[Stored items]
--

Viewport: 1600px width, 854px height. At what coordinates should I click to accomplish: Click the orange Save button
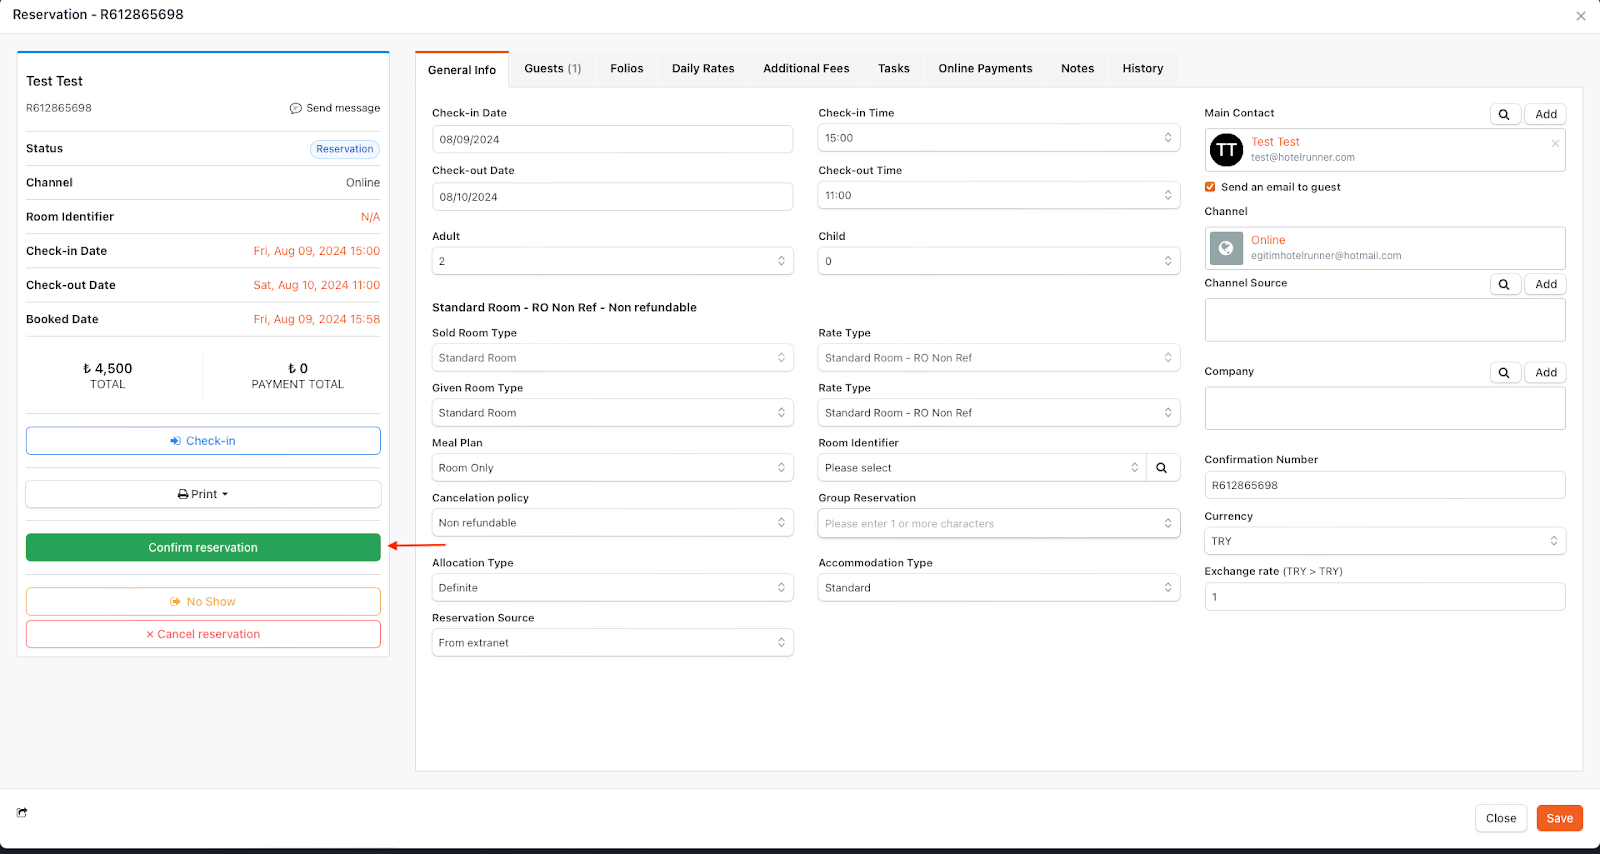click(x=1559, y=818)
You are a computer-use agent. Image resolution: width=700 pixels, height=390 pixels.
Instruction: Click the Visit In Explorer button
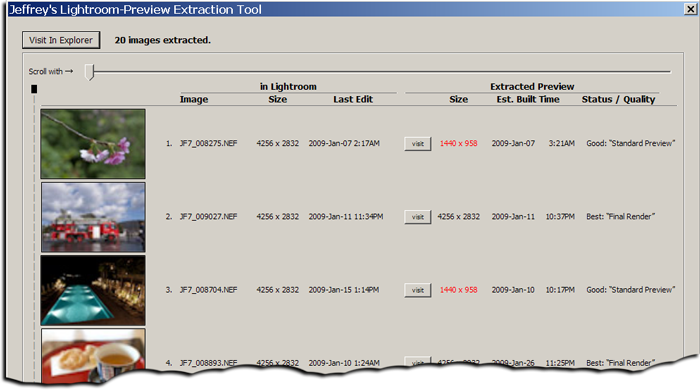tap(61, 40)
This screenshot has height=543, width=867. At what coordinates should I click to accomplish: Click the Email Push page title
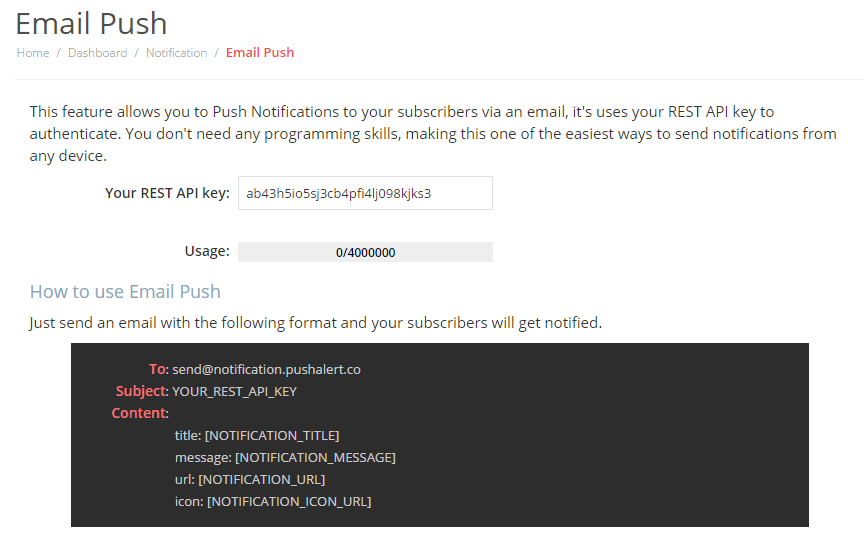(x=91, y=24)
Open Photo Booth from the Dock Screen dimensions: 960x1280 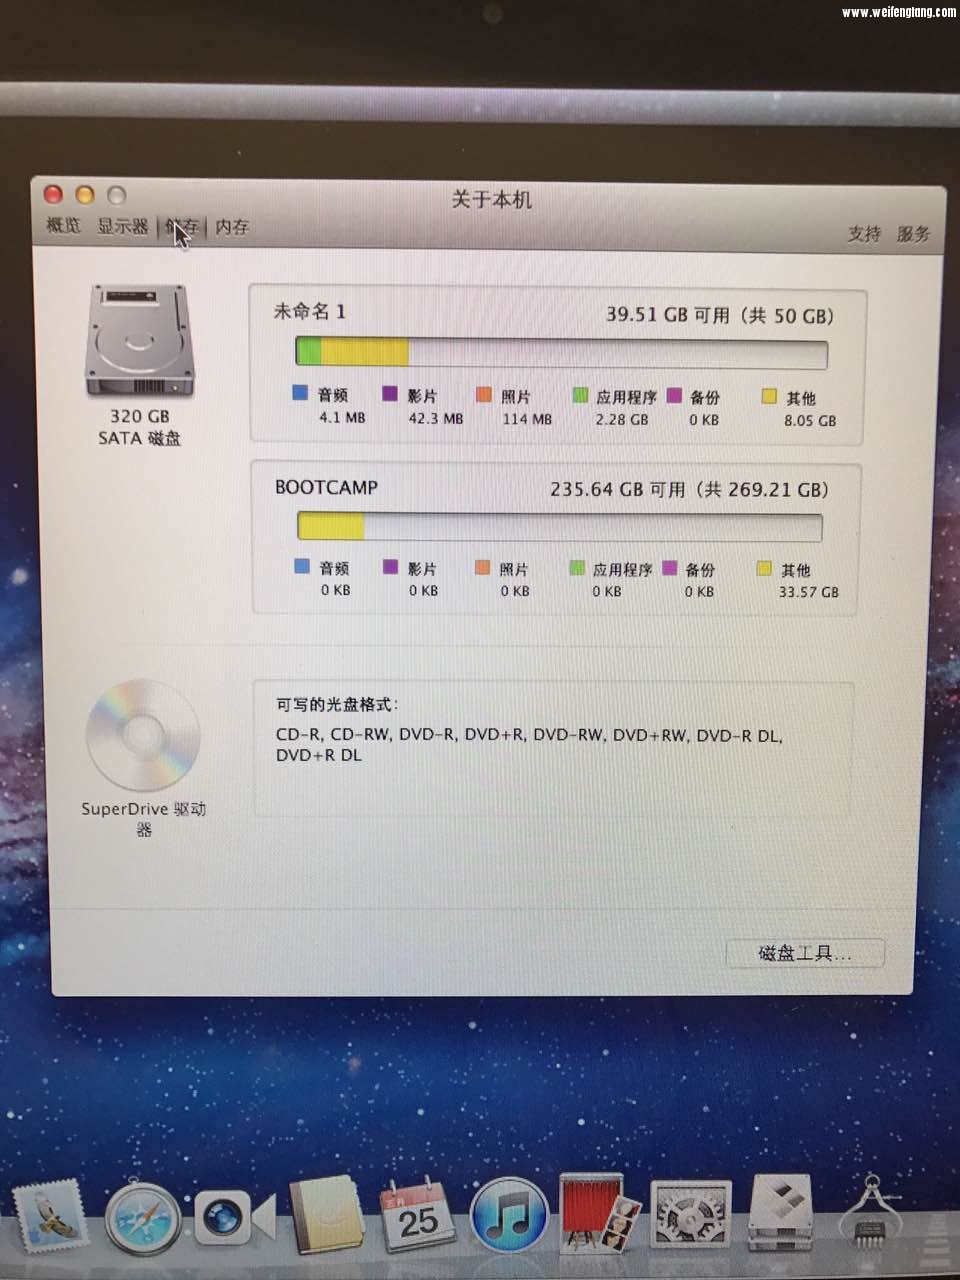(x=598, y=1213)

--

An exact copy is required of the lines from the start of the records above through the line with "You are a computer-use", and only those, without any pictures.

*FINISHED TASK*.
Viewport: 1600px width, 854px height. At what coordinates should I click to accomplish: Click the orange Save button
click(x=1559, y=818)
You are a computer-use agent. Image resolution: width=700 pixels, height=390 pixels.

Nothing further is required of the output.